> Problem details
Would you copy out, exactly as written, each line from the one containing "Instruction: Select the anchor mode icon" to the end of the records below?

Saved entries:
- - - - - - -
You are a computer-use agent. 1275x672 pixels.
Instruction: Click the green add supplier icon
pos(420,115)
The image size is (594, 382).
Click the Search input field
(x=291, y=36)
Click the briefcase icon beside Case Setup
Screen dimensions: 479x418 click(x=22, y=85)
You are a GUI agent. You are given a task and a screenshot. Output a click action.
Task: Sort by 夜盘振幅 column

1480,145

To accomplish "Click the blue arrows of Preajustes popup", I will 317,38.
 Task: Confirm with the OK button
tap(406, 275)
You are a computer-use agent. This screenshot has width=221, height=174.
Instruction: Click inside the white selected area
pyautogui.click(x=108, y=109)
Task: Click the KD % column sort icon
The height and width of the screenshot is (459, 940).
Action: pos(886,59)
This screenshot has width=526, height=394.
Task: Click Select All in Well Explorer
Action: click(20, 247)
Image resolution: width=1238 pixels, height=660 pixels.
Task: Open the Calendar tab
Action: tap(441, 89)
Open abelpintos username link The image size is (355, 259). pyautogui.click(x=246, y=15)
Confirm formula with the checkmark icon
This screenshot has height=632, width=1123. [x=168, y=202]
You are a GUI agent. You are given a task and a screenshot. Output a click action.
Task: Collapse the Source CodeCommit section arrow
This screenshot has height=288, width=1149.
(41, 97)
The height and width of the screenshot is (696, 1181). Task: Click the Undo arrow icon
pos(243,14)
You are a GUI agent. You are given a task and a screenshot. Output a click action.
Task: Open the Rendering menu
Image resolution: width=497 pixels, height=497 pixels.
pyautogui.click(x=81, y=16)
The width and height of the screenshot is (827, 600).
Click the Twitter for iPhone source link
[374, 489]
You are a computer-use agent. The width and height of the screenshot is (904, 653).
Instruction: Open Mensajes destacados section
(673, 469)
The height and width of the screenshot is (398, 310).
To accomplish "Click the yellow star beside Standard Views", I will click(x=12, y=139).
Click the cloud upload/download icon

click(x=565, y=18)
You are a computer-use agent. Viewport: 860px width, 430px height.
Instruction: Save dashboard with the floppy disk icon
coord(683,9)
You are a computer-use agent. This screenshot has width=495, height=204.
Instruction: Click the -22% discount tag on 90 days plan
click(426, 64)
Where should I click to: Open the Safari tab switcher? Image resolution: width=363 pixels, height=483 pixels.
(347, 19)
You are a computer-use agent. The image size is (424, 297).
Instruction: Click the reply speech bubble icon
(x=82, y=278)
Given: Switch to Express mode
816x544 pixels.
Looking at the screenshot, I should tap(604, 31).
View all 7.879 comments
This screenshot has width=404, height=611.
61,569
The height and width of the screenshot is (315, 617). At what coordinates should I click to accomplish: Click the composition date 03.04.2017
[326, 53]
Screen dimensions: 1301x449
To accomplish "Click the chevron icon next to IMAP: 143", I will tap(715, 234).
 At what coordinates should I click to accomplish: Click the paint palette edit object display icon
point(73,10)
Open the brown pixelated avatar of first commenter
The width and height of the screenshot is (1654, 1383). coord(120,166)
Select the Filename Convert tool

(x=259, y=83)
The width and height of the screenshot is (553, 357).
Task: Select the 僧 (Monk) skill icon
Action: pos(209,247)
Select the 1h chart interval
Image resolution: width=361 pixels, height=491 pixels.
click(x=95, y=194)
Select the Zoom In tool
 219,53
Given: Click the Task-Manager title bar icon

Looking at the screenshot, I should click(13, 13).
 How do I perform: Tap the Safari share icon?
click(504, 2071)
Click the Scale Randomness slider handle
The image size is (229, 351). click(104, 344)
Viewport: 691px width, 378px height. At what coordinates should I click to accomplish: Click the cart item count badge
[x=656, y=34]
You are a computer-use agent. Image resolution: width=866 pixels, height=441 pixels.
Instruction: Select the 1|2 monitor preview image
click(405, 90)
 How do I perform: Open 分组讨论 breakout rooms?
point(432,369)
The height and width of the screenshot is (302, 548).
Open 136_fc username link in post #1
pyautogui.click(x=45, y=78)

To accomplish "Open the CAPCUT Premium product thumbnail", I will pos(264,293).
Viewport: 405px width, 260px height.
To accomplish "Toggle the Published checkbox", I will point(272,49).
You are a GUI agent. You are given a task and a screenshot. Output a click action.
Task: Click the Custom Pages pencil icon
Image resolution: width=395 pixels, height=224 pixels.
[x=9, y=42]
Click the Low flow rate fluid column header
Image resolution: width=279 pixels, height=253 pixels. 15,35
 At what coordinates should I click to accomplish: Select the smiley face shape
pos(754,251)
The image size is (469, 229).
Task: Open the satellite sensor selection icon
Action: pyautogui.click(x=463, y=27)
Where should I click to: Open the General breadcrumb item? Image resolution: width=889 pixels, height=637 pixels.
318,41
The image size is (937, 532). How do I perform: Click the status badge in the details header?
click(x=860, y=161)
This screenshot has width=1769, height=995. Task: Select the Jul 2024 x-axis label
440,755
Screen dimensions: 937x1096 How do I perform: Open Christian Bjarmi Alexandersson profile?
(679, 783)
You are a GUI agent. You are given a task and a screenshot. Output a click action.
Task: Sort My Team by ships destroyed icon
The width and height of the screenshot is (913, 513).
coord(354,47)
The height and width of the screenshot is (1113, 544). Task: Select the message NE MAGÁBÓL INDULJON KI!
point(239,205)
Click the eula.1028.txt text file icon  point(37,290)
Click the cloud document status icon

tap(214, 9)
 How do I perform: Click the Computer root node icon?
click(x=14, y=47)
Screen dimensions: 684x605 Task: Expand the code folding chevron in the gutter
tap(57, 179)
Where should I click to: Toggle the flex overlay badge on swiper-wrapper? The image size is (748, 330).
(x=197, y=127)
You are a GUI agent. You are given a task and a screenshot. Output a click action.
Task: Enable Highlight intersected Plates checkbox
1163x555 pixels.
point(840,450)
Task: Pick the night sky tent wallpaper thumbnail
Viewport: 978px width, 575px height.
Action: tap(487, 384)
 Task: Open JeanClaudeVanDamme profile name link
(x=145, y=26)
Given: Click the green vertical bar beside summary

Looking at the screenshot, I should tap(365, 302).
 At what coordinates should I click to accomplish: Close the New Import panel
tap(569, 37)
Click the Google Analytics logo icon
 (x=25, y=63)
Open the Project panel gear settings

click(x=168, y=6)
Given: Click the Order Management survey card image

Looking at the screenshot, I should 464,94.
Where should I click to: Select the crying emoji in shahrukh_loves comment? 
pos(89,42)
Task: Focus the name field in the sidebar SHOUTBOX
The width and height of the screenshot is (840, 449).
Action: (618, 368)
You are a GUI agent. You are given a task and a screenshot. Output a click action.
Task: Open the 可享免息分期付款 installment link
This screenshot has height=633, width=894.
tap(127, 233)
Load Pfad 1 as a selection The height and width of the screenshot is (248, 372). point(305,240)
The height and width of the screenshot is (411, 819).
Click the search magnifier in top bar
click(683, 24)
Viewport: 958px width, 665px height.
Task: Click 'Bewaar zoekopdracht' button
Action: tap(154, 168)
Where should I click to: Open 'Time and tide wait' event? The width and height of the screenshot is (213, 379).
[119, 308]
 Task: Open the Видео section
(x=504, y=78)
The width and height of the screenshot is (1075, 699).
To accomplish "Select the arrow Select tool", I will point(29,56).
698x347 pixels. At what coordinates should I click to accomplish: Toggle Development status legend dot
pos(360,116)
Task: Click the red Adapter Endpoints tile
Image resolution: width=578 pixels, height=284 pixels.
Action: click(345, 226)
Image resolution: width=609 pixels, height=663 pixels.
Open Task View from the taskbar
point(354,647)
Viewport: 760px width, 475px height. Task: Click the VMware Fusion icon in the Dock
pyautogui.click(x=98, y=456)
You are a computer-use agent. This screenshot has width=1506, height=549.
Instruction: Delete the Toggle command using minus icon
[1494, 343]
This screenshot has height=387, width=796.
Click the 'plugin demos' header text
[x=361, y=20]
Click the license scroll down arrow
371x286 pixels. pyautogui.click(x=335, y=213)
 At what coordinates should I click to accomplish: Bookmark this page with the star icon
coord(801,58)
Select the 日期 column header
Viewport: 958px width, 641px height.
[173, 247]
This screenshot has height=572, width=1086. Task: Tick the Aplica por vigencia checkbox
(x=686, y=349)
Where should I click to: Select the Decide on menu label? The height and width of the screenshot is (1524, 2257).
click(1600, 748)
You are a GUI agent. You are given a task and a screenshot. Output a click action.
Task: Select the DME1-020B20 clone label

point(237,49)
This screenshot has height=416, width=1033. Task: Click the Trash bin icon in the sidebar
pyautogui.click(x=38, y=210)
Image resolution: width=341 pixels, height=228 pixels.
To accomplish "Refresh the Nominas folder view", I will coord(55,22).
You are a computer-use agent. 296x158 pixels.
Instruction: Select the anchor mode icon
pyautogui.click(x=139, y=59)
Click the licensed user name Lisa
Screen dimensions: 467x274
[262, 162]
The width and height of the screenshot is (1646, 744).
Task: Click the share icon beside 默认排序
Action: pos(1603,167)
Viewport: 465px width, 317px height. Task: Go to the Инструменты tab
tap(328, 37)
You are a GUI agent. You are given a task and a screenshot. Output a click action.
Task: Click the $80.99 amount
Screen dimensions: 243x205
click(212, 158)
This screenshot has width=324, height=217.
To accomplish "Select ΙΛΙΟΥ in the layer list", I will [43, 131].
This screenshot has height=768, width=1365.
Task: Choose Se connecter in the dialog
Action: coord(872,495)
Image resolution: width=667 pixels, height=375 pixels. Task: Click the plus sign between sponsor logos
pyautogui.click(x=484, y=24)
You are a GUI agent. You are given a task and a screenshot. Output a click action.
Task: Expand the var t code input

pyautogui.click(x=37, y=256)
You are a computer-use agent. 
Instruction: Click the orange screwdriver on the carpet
- - - - - - -
> Your solution
Instruction: Select the anchor mode icon
pyautogui.click(x=139, y=59)
Click the licensed user name Lisa
Screen dimensions: 467x274
[262, 162]
The width and height of the screenshot is (1646, 744).
Task: Click the share icon beside 默认排序
Action: pos(1603,167)
Viewport: 465px width, 317px height. Task: Go to the Инструменты tab
tap(328, 37)
You are a GUI agent. You are given a task and a screenshot. Output a click action.
Task: Click the $80.99 amount
Screen dimensions: 243x205
click(212, 158)
This screenshot has width=324, height=217.
To accomplish "Select ΙΛΙΟΥ in the layer list", I will [43, 131].
This screenshot has height=768, width=1365.
Task: Choose Se connecter in the dialog
Action: coord(872,495)
Image resolution: width=667 pixels, height=375 pixels. Task: Click the plus sign between sponsor logos
pyautogui.click(x=484, y=24)
You are a GUI agent. You are given a task and a screenshot. Output a click action.
Task: Expand the var t code input

pyautogui.click(x=37, y=256)
You are a computer-use agent. 
Instruction: Click the orange screwdriver on the carpet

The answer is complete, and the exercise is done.